▶ Excerpt to read:
__________________________________________________

I need to automate the downloading of an Excel report from a company reporting platform and I plan to schedule my R script to run everyday (taskscheduleR) to pull down the report and then write it to a database table where I can query it using Tableau.
I have inspected the GET request that kicks off when I download the file (right click in chrome -> inspect -> network -> copy all as cURL cmd).
I have copied all the headers in the browser GET request into my GET request in R including the cookie details.
When I paste all this info into my R GET request (in the correct format) I can download the file of interest however the next day the working query doesn't work.
Is there some way I can stop having to paste in a new cookie or stop it from expiring?

__________________________________________________

▶ Raw data:
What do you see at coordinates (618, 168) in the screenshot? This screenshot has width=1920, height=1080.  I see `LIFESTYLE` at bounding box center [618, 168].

__________________________________________________

▶ Goals:
[1] Please translate this sentence from the post about automating an Excel report download in R into Spanish: "Is there some way I can stop having to paste in a new cookie or stop it from expiring?"
[2] Write what comes next in the post about automating an Excel report download in R, picking up after its final sentence.

▶ Final results:
[1] ¿Hay alguna manera de dejar de tener que pegar una cookie nueva o de evitar que caduque?

[2]
This is the code I am using to download the file:
pacman::p_load(httr, tidyverse, readxl, keyring, curl, RCurl) address <- paste0("https://someprefix.myCompany.com/servlets/payer-reports/Blah%20COVID%20Reports/Report_Name_",gsub("-", "",Sys.Date()-2),".xlsx") request <- GET( address, add_headers( Connection = 'keep-alive', Upgrade-Insecure-Requests = '1', DNT = '1', User-Agent = 'Mozilla/5.0 (Windows NT 10.0; Win64; x64) AppleWebKit/537.36 (KHTML, like Gecko) Chrome/83.0.4103.106 Safari/537.36', Accept = 'text/html,application/xhtml+xml,application/xml;q=0.9,image/webp,image/apng,/;q=0.8,application/signed-exchange;v=b3;q=0.9', Sec-Fetch-Site = 'same-origin', Sec-Fetch-Mode = 'navigate', Sec-Fetch-User = '?1', Sec-Fetch-Dest = 'document', Referer = 'https://prefix.myCompany.com/app/oneportalMaster.html', Accept-Language = 'en-US,en;q=0.9', Accept-Encoding = 'gzip, deflate, br', Host = 'prefix.myCompany.com', Cookie = 'LotsOfCookieInfoHere'), authenticate(user = "myName", password = keyring::key_get("MSID")), write_disk(tf <- tempfile(fileext = ".xlsx"))) df <- readxl::read_xlsx(tf)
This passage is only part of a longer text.